--- YOUR GOAL ---
Print out the entries, word for word.

(Entries taken from a collection)
# # # #

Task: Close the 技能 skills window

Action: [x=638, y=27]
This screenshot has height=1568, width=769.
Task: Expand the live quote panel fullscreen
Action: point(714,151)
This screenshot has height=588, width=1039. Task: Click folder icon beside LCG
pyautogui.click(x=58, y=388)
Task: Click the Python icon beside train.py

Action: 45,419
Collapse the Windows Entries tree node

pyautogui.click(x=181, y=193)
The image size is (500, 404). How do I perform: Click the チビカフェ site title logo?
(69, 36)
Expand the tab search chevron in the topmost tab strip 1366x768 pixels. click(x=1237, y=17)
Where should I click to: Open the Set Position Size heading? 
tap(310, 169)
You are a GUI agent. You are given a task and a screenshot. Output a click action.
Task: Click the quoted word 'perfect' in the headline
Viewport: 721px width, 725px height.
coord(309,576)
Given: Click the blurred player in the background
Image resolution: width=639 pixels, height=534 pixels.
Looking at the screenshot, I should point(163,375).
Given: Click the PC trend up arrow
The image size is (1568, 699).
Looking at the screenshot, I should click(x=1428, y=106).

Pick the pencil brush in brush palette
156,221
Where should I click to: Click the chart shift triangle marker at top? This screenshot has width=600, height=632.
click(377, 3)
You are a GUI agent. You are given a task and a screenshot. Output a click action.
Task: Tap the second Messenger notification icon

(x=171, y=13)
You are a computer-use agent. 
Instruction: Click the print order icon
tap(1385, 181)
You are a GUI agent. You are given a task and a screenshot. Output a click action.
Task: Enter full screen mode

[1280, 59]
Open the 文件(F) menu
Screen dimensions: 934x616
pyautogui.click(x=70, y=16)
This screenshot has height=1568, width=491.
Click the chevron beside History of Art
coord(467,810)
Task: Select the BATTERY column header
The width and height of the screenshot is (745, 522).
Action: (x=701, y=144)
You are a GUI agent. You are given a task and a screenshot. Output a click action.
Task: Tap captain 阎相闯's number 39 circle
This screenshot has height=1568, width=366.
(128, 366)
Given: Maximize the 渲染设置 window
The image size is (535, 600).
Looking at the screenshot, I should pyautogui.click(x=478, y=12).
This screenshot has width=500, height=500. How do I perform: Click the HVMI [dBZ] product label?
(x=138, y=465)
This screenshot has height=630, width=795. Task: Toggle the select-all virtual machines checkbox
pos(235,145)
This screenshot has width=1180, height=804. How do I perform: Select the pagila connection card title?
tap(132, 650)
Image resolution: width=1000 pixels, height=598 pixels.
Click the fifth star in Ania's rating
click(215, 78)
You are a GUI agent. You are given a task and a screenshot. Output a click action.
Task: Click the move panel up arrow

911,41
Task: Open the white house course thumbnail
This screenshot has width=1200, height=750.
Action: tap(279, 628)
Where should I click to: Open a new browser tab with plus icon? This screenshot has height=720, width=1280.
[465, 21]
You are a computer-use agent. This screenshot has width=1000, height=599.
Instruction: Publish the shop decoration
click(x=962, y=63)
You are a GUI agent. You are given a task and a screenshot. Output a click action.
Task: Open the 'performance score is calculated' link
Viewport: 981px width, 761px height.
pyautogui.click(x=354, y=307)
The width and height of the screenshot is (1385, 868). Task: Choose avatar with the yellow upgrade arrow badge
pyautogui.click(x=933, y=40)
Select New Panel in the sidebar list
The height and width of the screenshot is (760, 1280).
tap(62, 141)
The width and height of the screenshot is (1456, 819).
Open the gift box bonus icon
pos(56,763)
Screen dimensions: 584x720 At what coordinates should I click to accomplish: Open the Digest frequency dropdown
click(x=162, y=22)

# # # #

--- WRITTEN REPLY ---
Task: Close the 技能 skills window

Action: [x=638, y=27]
This screenshot has height=1568, width=769.
Task: Expand the live quote panel fullscreen
Action: point(714,151)
This screenshot has height=588, width=1039. Task: Click folder icon beside LCG
pyautogui.click(x=58, y=388)
Task: Click the Python icon beside train.py

Action: 45,419
Collapse the Windows Entries tree node

pyautogui.click(x=181, y=193)
The image size is (500, 404). How do I perform: Click the チビカフェ site title logo?
(69, 36)
Expand the tab search chevron in the topmost tab strip 1366x768 pixels. click(x=1237, y=17)
Where should I click to: Open the Set Position Size heading? 
tap(310, 169)
You are a GUI agent. You are given a task and a screenshot. Output a click action.
Task: Click the quoted word 'perfect' in the headline
Viewport: 721px width, 725px height.
coord(309,576)
Given: Click the blurred player in the background
Image resolution: width=639 pixels, height=534 pixels.
Looking at the screenshot, I should point(163,375).
Given: Click the PC trend up arrow
The image size is (1568, 699).
Looking at the screenshot, I should click(x=1428, y=106).

Pick the pencil brush in brush palette
156,221
Where should I click to: Click the chart shift triangle marker at top? This screenshot has width=600, height=632.
click(377, 3)
You are a GUI agent. You are given a task and a screenshot. Output a click action.
Task: Tap the second Messenger notification icon

(x=171, y=13)
You are a computer-use agent. 
Instruction: Click the print order icon
tap(1385, 181)
You are a GUI agent. You are given a task and a screenshot. Output a click action.
Task: Enter full screen mode

[1280, 59]
Open the 文件(F) menu
Screen dimensions: 934x616
pyautogui.click(x=70, y=16)
This screenshot has height=1568, width=491.
Click the chevron beside History of Art
coord(467,810)
Task: Select the BATTERY column header
The width and height of the screenshot is (745, 522).
Action: (x=701, y=144)
You are a GUI agent. You are given a task and a screenshot. Output a click action.
Task: Tap captain 阎相闯's number 39 circle
This screenshot has height=1568, width=366.
(128, 366)
Given: Maximize the 渲染设置 window
The image size is (535, 600).
Looking at the screenshot, I should pyautogui.click(x=478, y=12).
This screenshot has width=500, height=500. How do I perform: Click the HVMI [dBZ] product label?
(x=138, y=465)
This screenshot has height=630, width=795. Task: Toggle the select-all virtual machines checkbox
pos(235,145)
This screenshot has width=1180, height=804. How do I perform: Select the pagila connection card title?
tap(132, 650)
Image resolution: width=1000 pixels, height=598 pixels.
Click the fifth star in Ania's rating
click(215, 78)
You are a GUI agent. You are given a task and a screenshot. Output a click action.
Task: Click the move panel up arrow

911,41
Task: Open the white house course thumbnail
This screenshot has width=1200, height=750.
Action: tap(279, 628)
Where should I click to: Open a new browser tab with plus icon? This screenshot has height=720, width=1280.
[465, 21]
You are a computer-use agent. This screenshot has width=1000, height=599.
Instruction: Publish the shop decoration
click(x=962, y=63)
You are a GUI agent. You are given a task and a screenshot. Output a click action.
Task: Open the 'performance score is calculated' link
Viewport: 981px width, 761px height.
pyautogui.click(x=354, y=307)
The width and height of the screenshot is (1385, 868). Task: Choose avatar with the yellow upgrade arrow badge
pyautogui.click(x=933, y=40)
Select New Panel in the sidebar list
The height and width of the screenshot is (760, 1280).
tap(62, 141)
The width and height of the screenshot is (1456, 819).
Open the gift box bonus icon
pos(56,763)
Screen dimensions: 584x720 At what coordinates should I click to accomplish: Open the Digest frequency dropdown
click(x=162, y=22)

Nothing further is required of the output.